Pick out every line in the data below that contains the string "Instruction" and copy each of those lines.

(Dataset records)
-*-

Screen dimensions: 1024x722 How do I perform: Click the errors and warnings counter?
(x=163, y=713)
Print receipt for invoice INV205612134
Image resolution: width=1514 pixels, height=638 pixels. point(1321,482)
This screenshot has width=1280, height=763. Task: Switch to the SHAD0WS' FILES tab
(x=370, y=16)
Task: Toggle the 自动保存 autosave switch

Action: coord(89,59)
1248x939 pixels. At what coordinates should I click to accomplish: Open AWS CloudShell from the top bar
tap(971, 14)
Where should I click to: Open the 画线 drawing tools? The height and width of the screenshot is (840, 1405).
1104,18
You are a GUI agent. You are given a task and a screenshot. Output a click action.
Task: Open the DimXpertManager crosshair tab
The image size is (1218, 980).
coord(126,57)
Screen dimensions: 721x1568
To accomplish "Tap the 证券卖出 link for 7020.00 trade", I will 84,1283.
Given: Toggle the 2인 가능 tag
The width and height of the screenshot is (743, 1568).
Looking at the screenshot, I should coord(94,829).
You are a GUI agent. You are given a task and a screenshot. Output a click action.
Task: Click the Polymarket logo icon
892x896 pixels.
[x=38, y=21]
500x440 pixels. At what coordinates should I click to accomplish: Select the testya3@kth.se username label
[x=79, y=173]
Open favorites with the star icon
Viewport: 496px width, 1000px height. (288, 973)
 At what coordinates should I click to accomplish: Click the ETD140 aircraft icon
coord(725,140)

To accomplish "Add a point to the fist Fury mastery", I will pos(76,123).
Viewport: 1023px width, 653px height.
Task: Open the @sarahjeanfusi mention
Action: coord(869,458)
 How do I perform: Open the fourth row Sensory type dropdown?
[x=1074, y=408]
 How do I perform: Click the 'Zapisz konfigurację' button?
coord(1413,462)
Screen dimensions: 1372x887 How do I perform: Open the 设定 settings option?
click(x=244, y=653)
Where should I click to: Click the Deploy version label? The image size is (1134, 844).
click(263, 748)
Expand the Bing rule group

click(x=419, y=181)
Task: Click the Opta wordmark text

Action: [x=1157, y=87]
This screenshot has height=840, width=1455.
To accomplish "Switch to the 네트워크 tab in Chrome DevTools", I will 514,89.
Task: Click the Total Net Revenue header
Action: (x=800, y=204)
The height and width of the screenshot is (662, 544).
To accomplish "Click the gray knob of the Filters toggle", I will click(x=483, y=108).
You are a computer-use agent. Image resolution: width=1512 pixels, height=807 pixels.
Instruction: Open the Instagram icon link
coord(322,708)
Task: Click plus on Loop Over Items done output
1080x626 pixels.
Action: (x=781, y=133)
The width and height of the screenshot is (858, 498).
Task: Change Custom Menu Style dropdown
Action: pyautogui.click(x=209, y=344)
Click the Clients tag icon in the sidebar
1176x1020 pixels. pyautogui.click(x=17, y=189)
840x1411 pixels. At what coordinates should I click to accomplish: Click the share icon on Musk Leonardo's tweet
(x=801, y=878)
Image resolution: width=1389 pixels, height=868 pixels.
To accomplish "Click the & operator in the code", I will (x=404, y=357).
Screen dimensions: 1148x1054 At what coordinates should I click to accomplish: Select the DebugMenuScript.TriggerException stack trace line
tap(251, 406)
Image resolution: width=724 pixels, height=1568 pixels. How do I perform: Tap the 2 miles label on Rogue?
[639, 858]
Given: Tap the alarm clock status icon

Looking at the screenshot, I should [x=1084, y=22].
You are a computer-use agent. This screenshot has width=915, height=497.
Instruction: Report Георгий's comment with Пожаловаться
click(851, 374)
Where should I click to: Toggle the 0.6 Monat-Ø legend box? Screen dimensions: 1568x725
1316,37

-*-

Correct response:
Instruction: Open the Instagram icon link
Instruction: Report Георгий's comment with Пожаловаться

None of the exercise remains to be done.